Для мамы все, что связано с моей работой, все эти звания, ученые степени, формулы, колбы — иероглифы китайской азбуки, из которых можно составить лишь одну доступную пониманию европейца фразу: ее сын — «большой ученый, связанный с секретной работой». Слова «большой» и «секретный» наиболее полно определяют солнечную сторону маминых представлений о деловом мире, в котором рядом с большим ученым, ее сыном, живет дипломат Роберт.
Очевидно, лукинский воздух действовал не хуже триоксазина. Нервное напряжение прошло, и мне показалось, что лихорадка наконец спала. Я попал в иной мир и на время забыл неурядицы последних дней. Мне захотелось праздника. Я хвастался перед радостно улыбающимися родственниками своими аспирантами, курсом лекций, который мне поручили читать, еще не написанной монографией, успехом на львовской конференции — всем тем, что сегодня, пожалуй, уже не имело для меня прежнего значения.
— Не слишком ли много для одного человека, сынок? По-моему, ты распыляешься. И лекции, и книга — разве хватит на все сил?
Я знаю почти наверняка, что скажет на это бабушка. И действительно, бабушка говорит:
— Семьдесят лет назад, в тысяча восемьсот девяносто седьмом году, моему отцу приснился сон, будто во дворе нашего дома вырастает большое дерево…
Каждый раз, когда бабушка рассказывает семейное предание о большом дереве, я словно сам вижу цветной сон. Гигантское дерево вырастает во дворе армянского дома в Баку, разрушенного во время погрома тысяча девятьсот восемнадцатого года, — дома с фруктовым садом, где погибли больной отец, которому снился этот сон, мать и две дочери, не пожелавшие оставить его одного и спрятаться у соседей.

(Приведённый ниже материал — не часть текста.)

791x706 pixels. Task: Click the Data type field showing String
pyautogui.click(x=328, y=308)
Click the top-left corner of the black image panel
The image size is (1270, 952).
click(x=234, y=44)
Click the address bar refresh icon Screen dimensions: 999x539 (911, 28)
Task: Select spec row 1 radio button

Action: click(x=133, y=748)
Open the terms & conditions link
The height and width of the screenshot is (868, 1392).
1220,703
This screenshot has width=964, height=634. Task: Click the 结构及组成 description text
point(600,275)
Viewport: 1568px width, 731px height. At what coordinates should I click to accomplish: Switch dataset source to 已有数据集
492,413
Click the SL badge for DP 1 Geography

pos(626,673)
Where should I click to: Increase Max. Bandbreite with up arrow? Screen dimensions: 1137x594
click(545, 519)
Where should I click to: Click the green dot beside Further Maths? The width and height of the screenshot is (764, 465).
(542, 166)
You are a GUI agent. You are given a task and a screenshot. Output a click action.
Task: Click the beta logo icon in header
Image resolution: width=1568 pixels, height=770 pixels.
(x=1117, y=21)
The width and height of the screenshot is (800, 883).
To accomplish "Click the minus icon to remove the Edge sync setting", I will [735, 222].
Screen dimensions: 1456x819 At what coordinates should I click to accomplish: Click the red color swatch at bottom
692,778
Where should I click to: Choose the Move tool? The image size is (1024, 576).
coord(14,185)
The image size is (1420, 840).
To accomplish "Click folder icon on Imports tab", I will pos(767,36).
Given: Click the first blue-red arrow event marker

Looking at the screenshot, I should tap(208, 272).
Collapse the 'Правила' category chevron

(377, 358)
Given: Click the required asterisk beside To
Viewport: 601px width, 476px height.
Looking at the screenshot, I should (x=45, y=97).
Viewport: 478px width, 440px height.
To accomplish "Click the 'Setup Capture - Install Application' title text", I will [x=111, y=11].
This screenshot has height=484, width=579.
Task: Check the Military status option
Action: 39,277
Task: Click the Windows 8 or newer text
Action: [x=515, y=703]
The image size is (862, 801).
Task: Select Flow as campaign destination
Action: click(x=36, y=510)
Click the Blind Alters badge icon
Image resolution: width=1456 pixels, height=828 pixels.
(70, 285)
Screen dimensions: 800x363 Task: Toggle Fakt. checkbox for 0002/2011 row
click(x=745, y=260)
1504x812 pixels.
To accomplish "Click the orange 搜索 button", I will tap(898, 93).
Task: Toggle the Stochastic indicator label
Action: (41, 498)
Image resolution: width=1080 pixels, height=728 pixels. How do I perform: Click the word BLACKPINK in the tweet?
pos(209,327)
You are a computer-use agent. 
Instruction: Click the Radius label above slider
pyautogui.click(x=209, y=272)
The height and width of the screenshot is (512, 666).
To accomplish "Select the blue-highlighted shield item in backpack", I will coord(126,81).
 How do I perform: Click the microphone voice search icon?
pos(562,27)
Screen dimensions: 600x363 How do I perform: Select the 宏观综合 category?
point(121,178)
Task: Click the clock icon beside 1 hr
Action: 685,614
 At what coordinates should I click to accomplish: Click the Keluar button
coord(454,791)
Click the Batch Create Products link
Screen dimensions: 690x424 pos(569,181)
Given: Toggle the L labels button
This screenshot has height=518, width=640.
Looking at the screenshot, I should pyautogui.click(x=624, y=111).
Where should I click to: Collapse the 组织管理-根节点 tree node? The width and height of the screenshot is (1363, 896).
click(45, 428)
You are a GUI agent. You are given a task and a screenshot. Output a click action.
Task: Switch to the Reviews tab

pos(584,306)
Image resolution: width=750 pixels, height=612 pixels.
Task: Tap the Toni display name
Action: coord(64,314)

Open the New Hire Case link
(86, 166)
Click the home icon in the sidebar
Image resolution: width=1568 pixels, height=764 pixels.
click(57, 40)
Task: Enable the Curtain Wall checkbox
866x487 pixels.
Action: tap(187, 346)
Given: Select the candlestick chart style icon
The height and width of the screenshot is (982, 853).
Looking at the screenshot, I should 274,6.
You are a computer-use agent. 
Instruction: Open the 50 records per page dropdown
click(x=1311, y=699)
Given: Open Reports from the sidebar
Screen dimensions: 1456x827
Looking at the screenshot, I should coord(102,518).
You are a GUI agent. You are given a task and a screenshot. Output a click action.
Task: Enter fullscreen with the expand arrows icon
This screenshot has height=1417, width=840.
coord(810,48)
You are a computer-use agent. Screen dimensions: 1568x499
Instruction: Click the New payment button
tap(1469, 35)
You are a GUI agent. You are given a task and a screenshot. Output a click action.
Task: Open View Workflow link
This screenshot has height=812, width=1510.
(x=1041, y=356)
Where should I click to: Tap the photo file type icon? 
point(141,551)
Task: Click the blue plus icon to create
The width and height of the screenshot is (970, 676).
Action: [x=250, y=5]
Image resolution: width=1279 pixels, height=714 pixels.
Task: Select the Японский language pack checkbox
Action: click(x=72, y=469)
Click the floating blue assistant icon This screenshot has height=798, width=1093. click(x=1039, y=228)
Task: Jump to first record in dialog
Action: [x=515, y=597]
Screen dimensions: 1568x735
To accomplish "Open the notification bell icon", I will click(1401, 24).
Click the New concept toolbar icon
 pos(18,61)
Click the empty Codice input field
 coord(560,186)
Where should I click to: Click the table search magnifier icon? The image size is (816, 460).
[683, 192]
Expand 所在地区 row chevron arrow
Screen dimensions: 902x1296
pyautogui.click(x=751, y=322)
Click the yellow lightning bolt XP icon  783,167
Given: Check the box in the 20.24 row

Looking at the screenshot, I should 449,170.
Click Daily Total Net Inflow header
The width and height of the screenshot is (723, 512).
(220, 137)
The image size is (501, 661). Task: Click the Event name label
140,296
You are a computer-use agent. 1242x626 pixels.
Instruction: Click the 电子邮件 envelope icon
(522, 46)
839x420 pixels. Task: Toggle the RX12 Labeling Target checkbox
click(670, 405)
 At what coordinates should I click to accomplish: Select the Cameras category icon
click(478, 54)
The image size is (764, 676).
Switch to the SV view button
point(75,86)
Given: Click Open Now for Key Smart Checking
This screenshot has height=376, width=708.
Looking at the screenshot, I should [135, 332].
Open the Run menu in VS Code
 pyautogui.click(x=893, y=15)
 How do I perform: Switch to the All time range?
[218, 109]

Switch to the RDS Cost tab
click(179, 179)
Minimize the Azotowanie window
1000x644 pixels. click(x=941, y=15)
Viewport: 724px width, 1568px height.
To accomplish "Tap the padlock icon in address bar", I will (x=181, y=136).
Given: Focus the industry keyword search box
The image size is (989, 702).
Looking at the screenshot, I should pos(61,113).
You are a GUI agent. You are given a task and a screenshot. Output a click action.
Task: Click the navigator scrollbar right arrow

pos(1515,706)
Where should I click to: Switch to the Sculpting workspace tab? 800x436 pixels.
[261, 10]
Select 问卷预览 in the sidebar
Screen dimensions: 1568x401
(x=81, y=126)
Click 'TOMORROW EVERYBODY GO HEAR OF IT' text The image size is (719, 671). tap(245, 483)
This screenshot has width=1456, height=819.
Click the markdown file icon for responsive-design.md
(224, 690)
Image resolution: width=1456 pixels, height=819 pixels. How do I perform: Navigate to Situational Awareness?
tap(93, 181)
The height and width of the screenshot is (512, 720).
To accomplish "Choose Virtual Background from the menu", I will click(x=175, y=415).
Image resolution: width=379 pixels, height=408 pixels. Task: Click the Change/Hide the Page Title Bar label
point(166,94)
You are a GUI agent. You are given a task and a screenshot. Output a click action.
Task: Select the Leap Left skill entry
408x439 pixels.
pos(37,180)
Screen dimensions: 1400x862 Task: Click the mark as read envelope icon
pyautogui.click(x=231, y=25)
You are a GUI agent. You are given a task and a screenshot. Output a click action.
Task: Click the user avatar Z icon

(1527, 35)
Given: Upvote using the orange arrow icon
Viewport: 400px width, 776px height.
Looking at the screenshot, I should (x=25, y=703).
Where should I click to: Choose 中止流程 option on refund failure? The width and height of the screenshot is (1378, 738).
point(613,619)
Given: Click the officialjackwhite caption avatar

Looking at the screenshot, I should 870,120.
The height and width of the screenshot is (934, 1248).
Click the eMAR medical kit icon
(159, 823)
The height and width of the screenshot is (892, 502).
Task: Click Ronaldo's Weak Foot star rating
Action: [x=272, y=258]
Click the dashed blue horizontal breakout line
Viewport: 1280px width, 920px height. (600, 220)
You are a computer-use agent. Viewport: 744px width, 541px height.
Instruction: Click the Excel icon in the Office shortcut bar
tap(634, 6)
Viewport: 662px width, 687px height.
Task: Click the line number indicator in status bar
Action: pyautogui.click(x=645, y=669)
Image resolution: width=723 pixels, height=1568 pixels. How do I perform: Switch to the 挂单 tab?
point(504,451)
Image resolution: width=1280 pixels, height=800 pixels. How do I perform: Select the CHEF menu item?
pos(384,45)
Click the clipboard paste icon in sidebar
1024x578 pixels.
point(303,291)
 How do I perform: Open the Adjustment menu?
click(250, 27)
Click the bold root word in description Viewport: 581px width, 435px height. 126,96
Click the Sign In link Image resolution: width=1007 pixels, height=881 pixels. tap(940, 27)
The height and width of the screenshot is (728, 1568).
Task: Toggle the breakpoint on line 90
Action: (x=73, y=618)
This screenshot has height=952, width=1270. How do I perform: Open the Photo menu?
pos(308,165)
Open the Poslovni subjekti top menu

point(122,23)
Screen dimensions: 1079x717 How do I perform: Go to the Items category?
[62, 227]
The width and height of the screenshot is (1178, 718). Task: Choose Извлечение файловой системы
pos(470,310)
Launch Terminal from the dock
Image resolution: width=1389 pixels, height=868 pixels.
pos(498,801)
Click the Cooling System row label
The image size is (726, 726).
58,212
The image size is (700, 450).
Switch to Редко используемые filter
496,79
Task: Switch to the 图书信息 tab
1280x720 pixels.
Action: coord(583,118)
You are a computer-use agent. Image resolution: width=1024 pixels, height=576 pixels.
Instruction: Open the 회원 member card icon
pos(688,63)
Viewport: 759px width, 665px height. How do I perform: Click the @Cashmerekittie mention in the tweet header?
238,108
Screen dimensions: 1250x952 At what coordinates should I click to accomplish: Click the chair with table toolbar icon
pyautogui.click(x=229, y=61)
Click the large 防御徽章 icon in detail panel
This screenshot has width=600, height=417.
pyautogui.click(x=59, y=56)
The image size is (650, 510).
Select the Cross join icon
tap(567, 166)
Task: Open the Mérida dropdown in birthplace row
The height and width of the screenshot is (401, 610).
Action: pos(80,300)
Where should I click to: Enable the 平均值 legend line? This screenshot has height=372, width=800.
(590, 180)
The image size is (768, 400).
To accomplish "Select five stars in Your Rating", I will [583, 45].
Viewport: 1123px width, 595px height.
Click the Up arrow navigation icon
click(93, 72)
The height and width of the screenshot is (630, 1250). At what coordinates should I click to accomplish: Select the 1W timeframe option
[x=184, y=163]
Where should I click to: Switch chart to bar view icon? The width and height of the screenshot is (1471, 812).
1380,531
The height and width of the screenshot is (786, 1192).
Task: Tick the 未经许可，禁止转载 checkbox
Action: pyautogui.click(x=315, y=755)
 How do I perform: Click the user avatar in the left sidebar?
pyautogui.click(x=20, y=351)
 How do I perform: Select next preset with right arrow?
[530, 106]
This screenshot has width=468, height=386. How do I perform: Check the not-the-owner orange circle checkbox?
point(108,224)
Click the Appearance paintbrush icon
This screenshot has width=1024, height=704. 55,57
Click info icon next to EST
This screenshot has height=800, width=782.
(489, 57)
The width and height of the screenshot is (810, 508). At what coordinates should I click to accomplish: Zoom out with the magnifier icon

Третья дочь, Софья, рассказывающая этот сон, осталась в живых, поскольку находилась тогда уже в Петрограде на партийной работе.
— …Отец заснул на террасе перед заходом солнца, и ему приснилось дерево, которое выросло на глазах и стало таким большим, что заслонило весь город. Отец говорил: огромное дерево одним взглядом не охватишь. Он верил в сны, хотя был адвокатом, культурным человеком.
Бабушка поправляет пучок мягких, чуть вьющихся седых голос, из-под которых на висках и сзади пробились черные молодые пряди. Словно ей удалось договориться со временем и начать жить в обратном направлении: от старости к юности.
— …Тогда отец сказал: я знаю, к чему этот сон. Это древо нашего рода, который будет жить, множиться и не прервется вовеки. Кто-нибудь из моих потомков прославит его. Не тебя ли имел он в виду? — Лукавая улыбка. Нижняя губа предательски наползает на верхнюю.
Никогда в жизни не снились мне такие прекрасные сны. Вероятно, подобный философический сон может присниться человеку только в старости; только в возрасте, которому свойственны мудрость и созерцательность, можно так смело и необычно истолковать его. Ну а перед тем человек долго сидит на террасе, наблюдает за причудливой игрой света, когда и наяву в неверных контурах неба и облаков может привидеться гигантское дерево.